Registry office or church? Where to marry? Time was when a registry office marriage was almost unknown in Ireland. And if people did marry there, they kept quiet about it. It wasn’t acceptable. Now it is more common and little notice is taken of it. You “do your own thing”.

I believe it is good that people have a choice one way or the other. I would like to see the status of a civil marriage upgraded to give it more dignity. And they should abolish silly rules such as those that allow songs, but not hymns, to be sung. (Isn’t our Irish brand of liberalism intolerant, our inclusiveness exclusive, our secularism hungry for establishment?) One thing I find about quasi-religious secular ceremonies is that they are so serious and po-faced, as if their solemnity might be threatened by humour, and the “orthodoxy” of secularism undermined by reference to anything transcendent. But that’s “my thing”.

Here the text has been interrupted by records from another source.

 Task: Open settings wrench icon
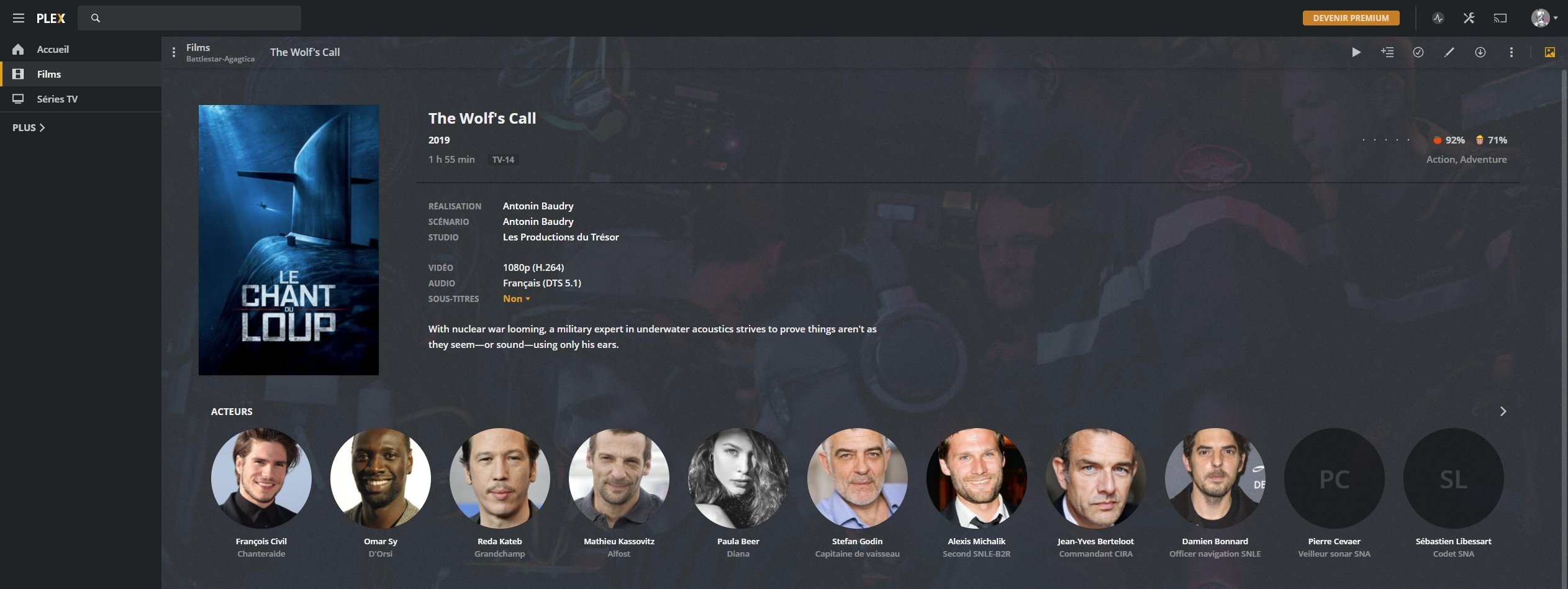point(1469,18)

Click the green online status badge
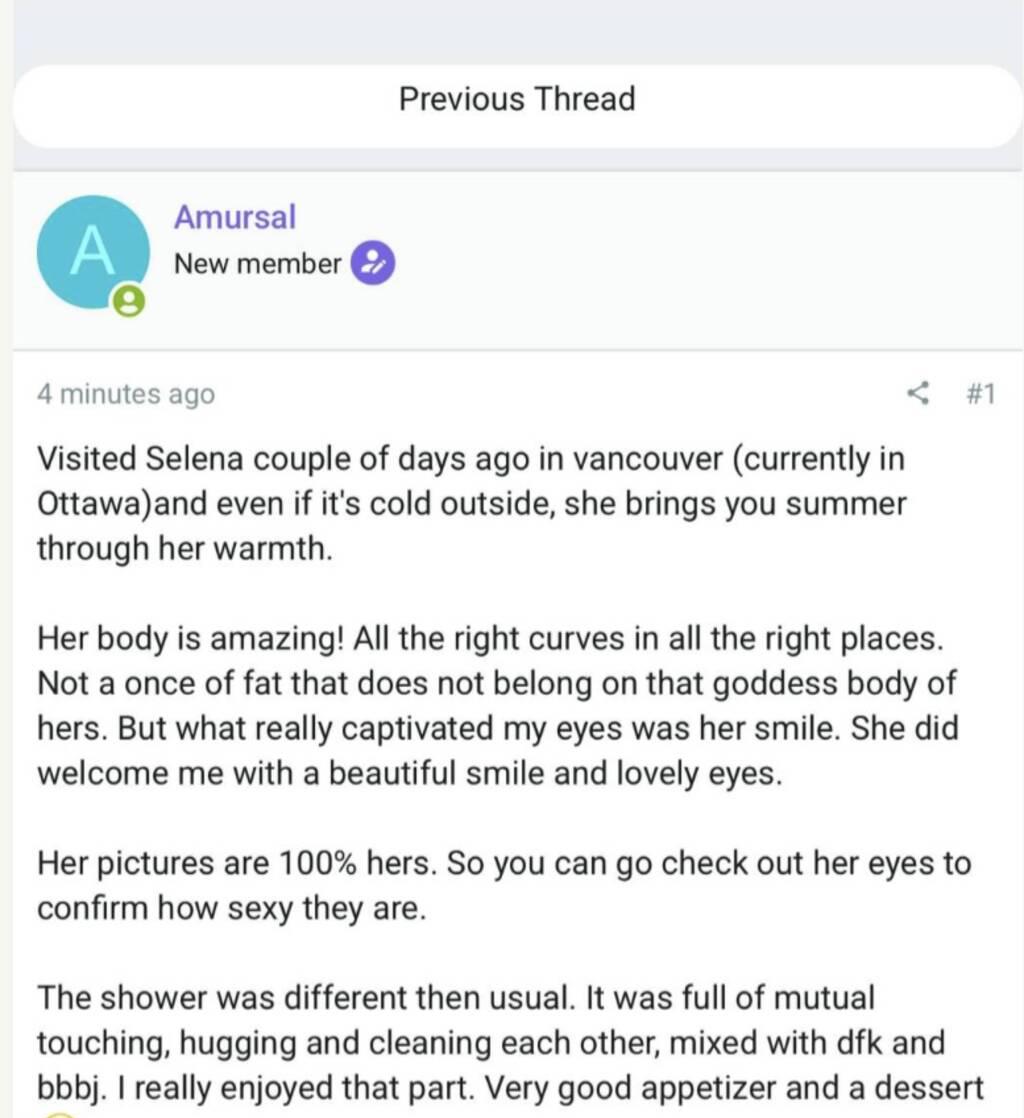click(x=127, y=301)
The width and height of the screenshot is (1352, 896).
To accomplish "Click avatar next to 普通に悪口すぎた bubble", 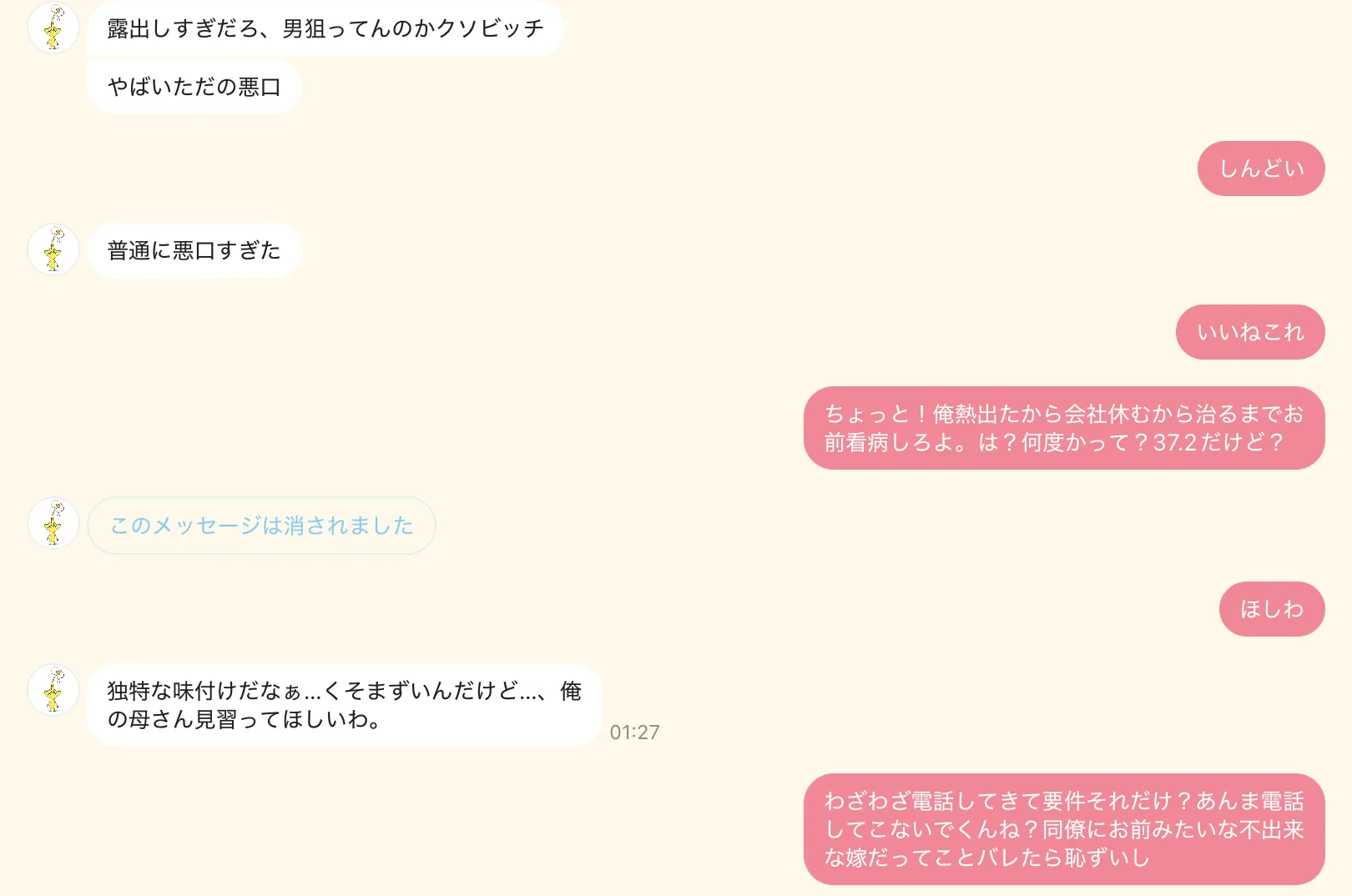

I would welcome an upgrading of the civil ceremony because it would take pressure off people to marry in a church simply because churches are usually beautiful buildings, sometimes have family associations, and, in addition, a church ceremony has dignity and status. I don’t think it’s good if a church wedding is chosen simply for the sake of status. I would not like to think that a couple, in order to have a dignified ceremony, would stand up in public and profess to believe in things they do not in fact believe in. It is not right to have a Mass and receive Communion simply because they add colour, style and character to a ceremony which might otherwise be short and spare. I would say to a young couple, ‘If you don’t believe in Christian marriage, don’t ask for a Christian wedding ceremony. If you don’t believe in the Mass, then have your wedding without one. If there is family pressure on you to do so, stand up to it. If a civil ceremony represents the truth of your commitment here and now, then go for it.’

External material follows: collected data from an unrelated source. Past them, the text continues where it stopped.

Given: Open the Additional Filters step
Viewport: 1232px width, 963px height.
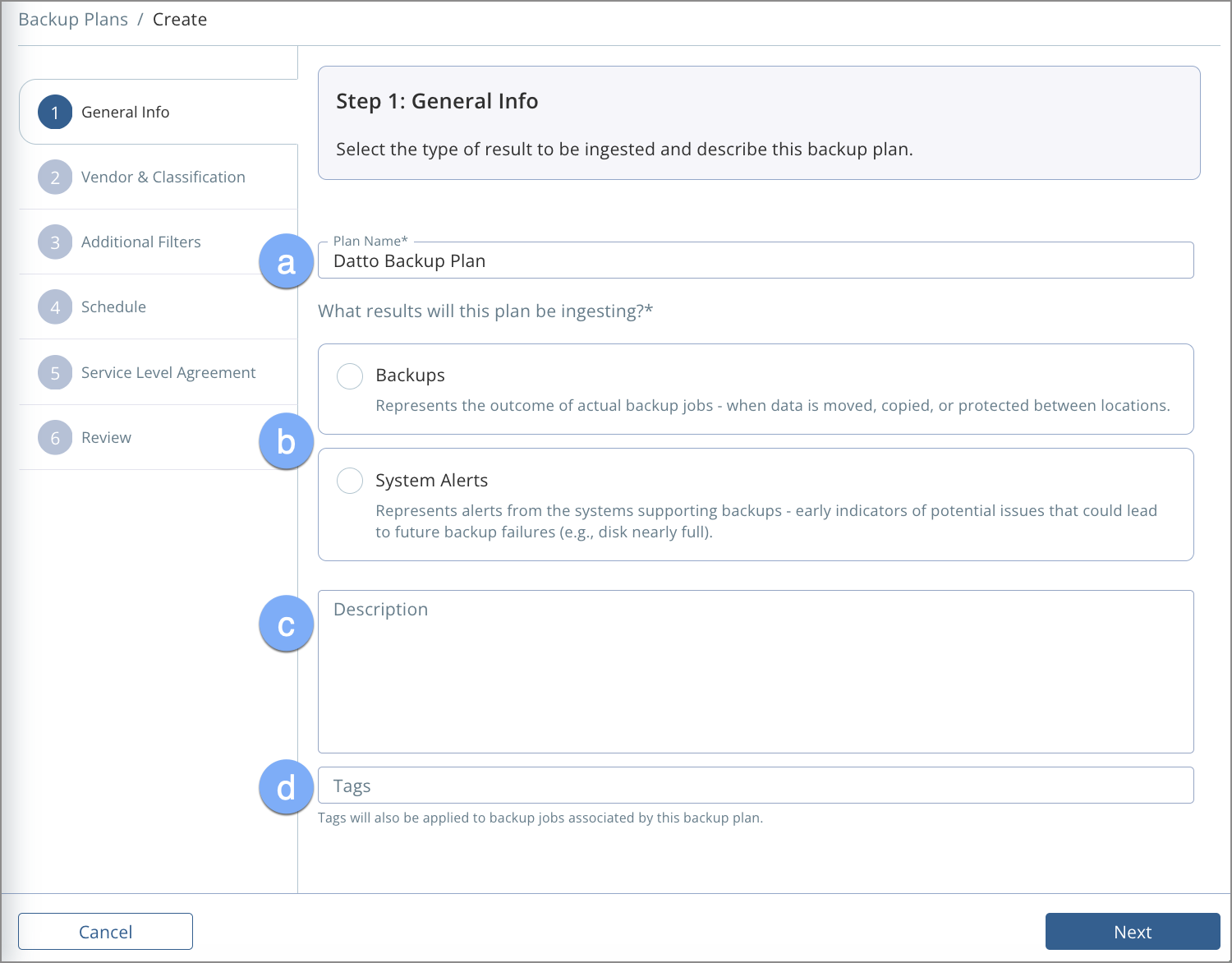Looking at the screenshot, I should click(140, 242).
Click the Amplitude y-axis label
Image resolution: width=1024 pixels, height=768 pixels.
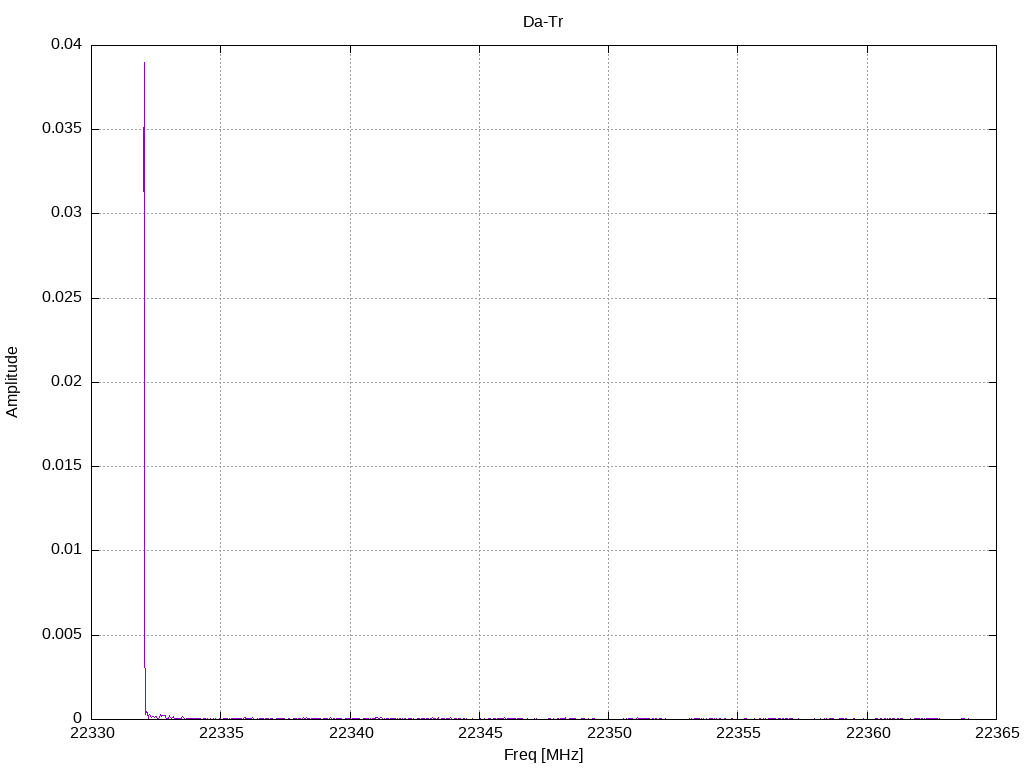coord(12,382)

In recent years we have seen a change in attitudes towards some of the sacraments, especially baptisms (christenings), first Communion, confirmation and marriage. They are in danger of being reduced to rites of passage or the occasion for a family get-together. They are both of those things, and that’s all to the good, but it’s when they are little else that a sacrament becomes voided of meaning and reduced to a matter of convenience. And it is not right to do that.